Merlot is a grape from Bordeaux that has become a widely planted, and widely lampooned, variety. While in Bordeaux it is a large component of some of the most expensive wines in the world, from the Right Bank of the Gironde, in the rest of the world it has been relegated to mediocrity, with a smattering being thrown in some Cabernets to add some fleshy character. It is rarely bottled on its own, though where it is it often depends on the price point whether the wine is worth trying or not. In parts of Friuli and Maremma in Italy, Napa Valley, and Washington State, Merlot makes amazingly beautiful wines, with restrained fruit and soft tannins, easy to drink young but able to improve with age.
Characterized by its fleshy sweetness and soft tannins, Merlot can also exhibit some herbaceous character depending on how ripe it was when it was picked. In terms of the total amount of tannins Merlot is actually a medium tannin variety, but shows them in a lush and velvety style. Sweet plummy fruit flavors and an affinity to be high alcohol can help it lend body and richness to a blend, while Cabernet gives structure and tannin.

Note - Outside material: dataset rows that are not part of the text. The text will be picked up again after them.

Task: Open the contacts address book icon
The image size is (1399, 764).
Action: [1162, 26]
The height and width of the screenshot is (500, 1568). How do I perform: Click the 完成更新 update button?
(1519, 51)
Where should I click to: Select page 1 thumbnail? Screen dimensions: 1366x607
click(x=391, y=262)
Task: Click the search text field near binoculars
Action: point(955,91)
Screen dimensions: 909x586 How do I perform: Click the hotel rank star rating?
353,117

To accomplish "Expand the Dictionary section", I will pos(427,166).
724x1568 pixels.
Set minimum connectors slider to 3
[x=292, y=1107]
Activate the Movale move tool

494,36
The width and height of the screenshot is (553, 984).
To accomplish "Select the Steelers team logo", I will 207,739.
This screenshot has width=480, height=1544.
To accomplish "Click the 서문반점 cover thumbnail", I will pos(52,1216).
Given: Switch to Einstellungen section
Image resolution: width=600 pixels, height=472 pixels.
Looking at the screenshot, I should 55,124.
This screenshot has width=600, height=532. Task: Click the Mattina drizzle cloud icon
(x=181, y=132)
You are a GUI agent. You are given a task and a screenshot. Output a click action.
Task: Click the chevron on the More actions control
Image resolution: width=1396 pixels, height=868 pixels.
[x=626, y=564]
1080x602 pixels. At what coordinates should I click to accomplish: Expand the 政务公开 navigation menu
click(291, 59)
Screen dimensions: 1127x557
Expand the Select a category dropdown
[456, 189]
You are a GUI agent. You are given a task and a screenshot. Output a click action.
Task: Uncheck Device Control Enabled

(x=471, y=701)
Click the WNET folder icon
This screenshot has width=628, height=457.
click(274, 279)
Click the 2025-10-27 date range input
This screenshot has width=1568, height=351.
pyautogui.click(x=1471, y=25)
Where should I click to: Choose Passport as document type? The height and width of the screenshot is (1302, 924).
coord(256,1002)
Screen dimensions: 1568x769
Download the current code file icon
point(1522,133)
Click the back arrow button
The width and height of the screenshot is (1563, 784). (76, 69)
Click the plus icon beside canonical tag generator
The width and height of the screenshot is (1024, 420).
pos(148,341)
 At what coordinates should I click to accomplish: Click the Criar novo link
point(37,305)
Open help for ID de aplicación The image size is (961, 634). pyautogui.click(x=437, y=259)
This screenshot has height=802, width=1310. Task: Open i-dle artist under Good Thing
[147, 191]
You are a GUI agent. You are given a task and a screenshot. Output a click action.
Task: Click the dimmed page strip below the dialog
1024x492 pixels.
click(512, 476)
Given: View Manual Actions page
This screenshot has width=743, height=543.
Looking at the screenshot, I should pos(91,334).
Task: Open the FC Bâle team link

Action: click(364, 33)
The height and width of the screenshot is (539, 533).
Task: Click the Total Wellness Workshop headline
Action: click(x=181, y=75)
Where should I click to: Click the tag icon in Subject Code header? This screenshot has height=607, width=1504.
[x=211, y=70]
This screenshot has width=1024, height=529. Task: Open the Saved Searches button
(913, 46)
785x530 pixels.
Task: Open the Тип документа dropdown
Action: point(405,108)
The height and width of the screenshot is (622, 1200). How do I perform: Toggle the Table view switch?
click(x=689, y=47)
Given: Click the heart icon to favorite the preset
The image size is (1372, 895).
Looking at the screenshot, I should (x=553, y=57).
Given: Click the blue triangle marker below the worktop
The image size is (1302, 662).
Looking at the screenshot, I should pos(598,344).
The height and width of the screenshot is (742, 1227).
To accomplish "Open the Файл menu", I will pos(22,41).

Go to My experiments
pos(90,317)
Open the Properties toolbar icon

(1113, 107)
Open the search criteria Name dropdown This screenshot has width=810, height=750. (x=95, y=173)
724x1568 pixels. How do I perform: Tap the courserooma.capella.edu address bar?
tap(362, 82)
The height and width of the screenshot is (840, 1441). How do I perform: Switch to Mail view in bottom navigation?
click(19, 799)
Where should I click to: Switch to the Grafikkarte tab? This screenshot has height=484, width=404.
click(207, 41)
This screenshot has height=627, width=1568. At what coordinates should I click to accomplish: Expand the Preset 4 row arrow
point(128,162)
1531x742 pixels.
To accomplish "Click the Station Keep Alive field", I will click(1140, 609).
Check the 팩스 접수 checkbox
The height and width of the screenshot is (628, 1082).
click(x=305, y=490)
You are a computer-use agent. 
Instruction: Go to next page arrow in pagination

Merlot is an easy going, easy drinking wine in almost all cases, though more serious styles can be found.
Syrah was originally grown in the Rhone Valley of France, north of Provence and south of Burgundy. In the Northern Rhone, the red wines are made almost entirely of Syrah (sometimes co-fermented with a small amount of Viognier). In the Southern Rhone, it is a component of the GSM blend, or Grenache/Syrah/Mourvedre, made famous by Chateauneuf-du-Pape. While Syrah has spread throughout the world, the second most famous region it is grown is Australia, where it is known as Shiraz. Commonly it is blended there with Cabernet Sauvignon, though it is just as commonly found as a varietal wine with 100% Shiraz. Some of the oldest planted vines in the world are found in Australia, which was never affected by Phylloxera, a vine louse that killed off a huge proportion of the world’s vineyards in the late 19th century. Many of these old vineyards are planted to Shiraz, with 100+ year old vineyards in some places.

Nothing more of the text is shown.